== Task to carry out ==
Exactly the lines from the one containing "Click the organisation building icon" through the final line of the data below, with pictures omitted, make up the answer.

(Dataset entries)
*** Begin section ***

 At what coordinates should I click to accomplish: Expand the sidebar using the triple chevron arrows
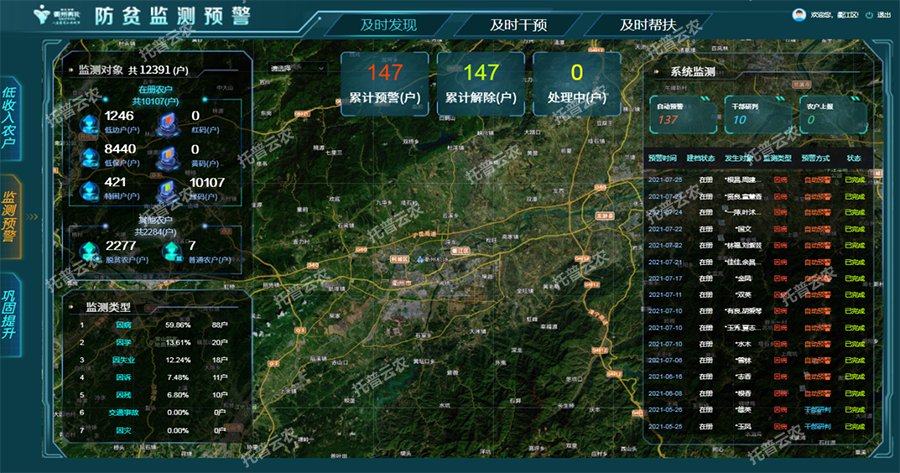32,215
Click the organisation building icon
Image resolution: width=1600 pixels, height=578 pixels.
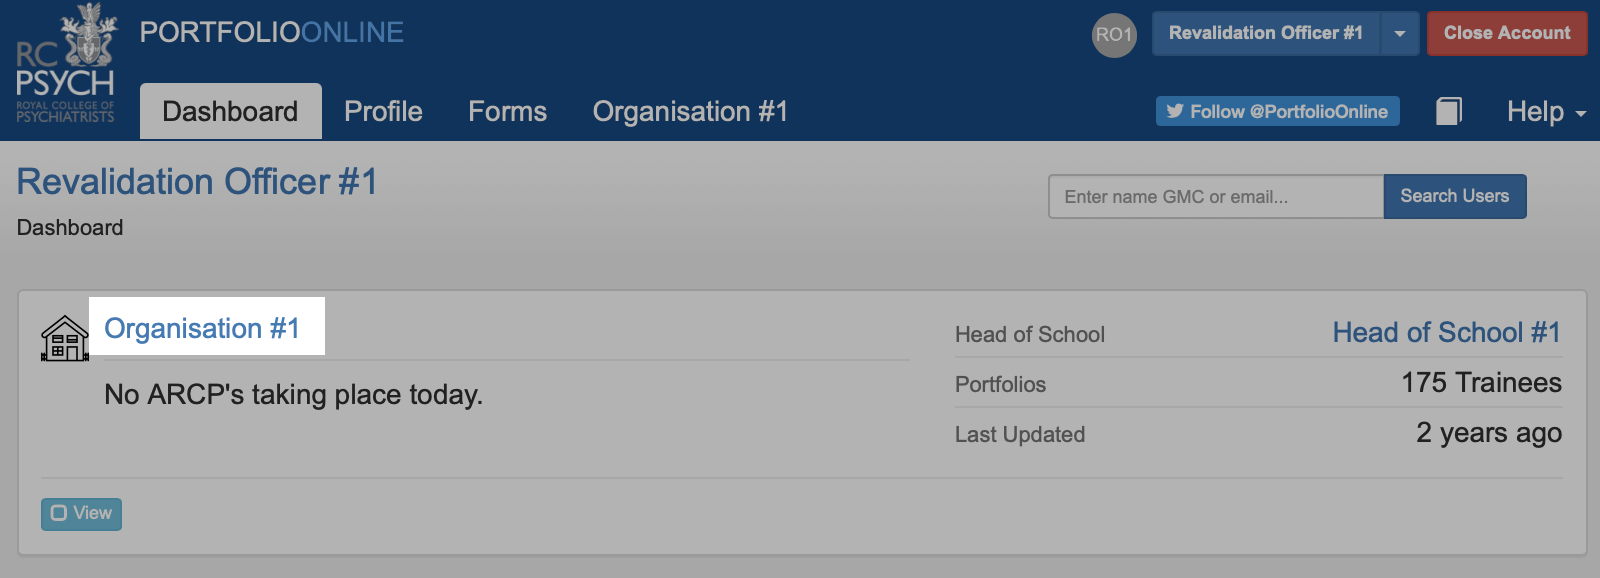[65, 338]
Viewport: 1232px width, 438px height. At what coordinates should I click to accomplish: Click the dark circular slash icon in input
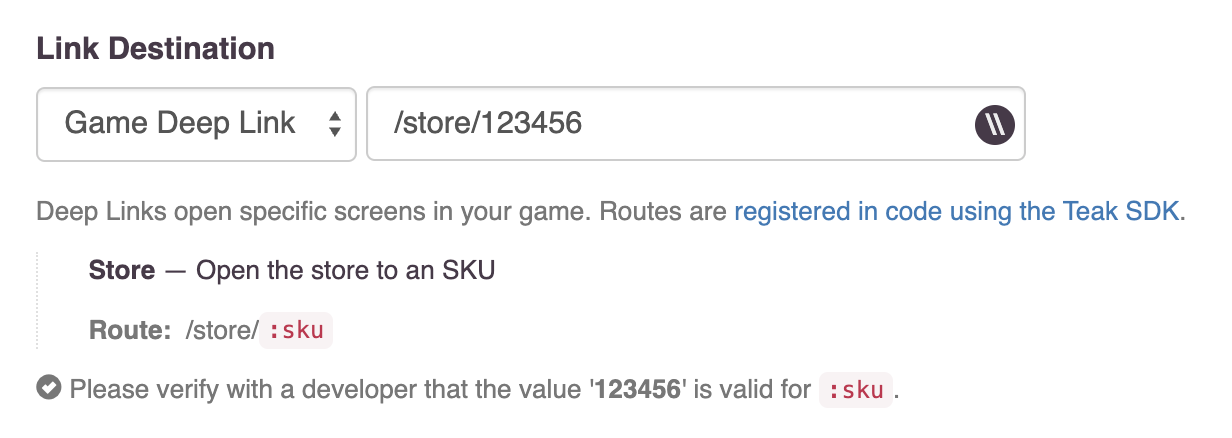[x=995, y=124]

*** End section ***

== Answer ==
Click the organisation building icon
Image resolution: width=1600 pixels, height=578 pixels.
[65, 338]
Viewport: 1232px width, 438px height. At what coordinates should I click to accomplish: Click the dark circular slash icon in input
[x=995, y=124]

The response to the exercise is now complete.